## Exercise
Pick out each line in these entries that contains the string "Tips".

## Source information
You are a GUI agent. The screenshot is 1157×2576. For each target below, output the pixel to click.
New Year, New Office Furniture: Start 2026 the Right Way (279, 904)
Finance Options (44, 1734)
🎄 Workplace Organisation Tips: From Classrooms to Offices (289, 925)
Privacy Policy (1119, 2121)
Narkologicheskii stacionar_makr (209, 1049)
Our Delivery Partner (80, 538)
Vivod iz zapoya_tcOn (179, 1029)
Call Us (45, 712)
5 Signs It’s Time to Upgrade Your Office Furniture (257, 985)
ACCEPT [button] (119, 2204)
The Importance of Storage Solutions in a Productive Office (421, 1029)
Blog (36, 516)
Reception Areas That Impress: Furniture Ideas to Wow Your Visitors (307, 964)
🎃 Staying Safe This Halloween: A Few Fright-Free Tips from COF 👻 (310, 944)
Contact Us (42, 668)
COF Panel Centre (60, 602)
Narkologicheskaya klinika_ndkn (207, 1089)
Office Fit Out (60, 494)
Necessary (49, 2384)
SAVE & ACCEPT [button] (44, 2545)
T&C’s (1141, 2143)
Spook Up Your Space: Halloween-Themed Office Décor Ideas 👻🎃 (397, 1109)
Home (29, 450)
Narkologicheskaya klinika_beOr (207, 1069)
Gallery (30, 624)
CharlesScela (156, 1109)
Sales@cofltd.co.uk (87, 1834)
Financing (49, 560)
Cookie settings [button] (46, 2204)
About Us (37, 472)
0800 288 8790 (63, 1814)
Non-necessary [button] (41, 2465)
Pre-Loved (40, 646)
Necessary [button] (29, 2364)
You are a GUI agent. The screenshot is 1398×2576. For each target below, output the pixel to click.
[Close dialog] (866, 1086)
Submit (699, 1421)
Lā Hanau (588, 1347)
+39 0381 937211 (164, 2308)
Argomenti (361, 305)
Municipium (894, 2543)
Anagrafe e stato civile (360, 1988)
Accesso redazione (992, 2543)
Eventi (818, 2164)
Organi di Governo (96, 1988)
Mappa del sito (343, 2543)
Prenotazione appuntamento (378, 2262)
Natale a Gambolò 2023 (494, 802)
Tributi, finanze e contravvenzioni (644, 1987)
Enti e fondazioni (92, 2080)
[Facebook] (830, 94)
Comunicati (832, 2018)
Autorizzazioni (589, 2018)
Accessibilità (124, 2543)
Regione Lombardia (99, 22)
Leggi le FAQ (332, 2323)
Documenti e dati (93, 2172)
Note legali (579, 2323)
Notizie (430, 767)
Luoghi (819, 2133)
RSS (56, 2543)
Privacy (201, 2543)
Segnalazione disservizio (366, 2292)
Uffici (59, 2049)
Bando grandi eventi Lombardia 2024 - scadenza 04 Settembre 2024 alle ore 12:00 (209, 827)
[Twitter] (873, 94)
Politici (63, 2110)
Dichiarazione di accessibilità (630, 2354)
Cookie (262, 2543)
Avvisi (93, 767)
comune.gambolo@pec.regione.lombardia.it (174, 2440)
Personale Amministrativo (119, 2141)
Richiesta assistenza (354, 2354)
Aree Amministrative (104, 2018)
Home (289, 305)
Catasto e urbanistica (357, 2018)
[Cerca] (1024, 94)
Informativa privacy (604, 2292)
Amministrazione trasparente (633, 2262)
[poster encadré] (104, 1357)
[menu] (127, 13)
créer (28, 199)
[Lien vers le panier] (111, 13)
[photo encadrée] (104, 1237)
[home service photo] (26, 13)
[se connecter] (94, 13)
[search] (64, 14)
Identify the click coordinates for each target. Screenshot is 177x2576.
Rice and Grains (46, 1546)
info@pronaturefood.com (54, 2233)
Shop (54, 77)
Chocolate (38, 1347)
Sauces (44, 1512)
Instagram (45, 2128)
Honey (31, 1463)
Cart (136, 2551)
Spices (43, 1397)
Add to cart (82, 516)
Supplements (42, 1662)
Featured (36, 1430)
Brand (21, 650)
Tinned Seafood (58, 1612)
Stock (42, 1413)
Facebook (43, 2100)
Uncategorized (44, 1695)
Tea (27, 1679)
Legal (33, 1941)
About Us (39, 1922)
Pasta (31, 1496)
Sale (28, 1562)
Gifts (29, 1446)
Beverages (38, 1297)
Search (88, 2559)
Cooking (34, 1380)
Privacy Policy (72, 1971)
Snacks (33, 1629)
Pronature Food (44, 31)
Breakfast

## Answer to the exercise
🎄 Workplace Organisation Tips: From Classrooms to Offices (289, 925)
🎃 Staying Safe This Halloween: A Few Fright-Free Tips from COF 👻 (310, 944)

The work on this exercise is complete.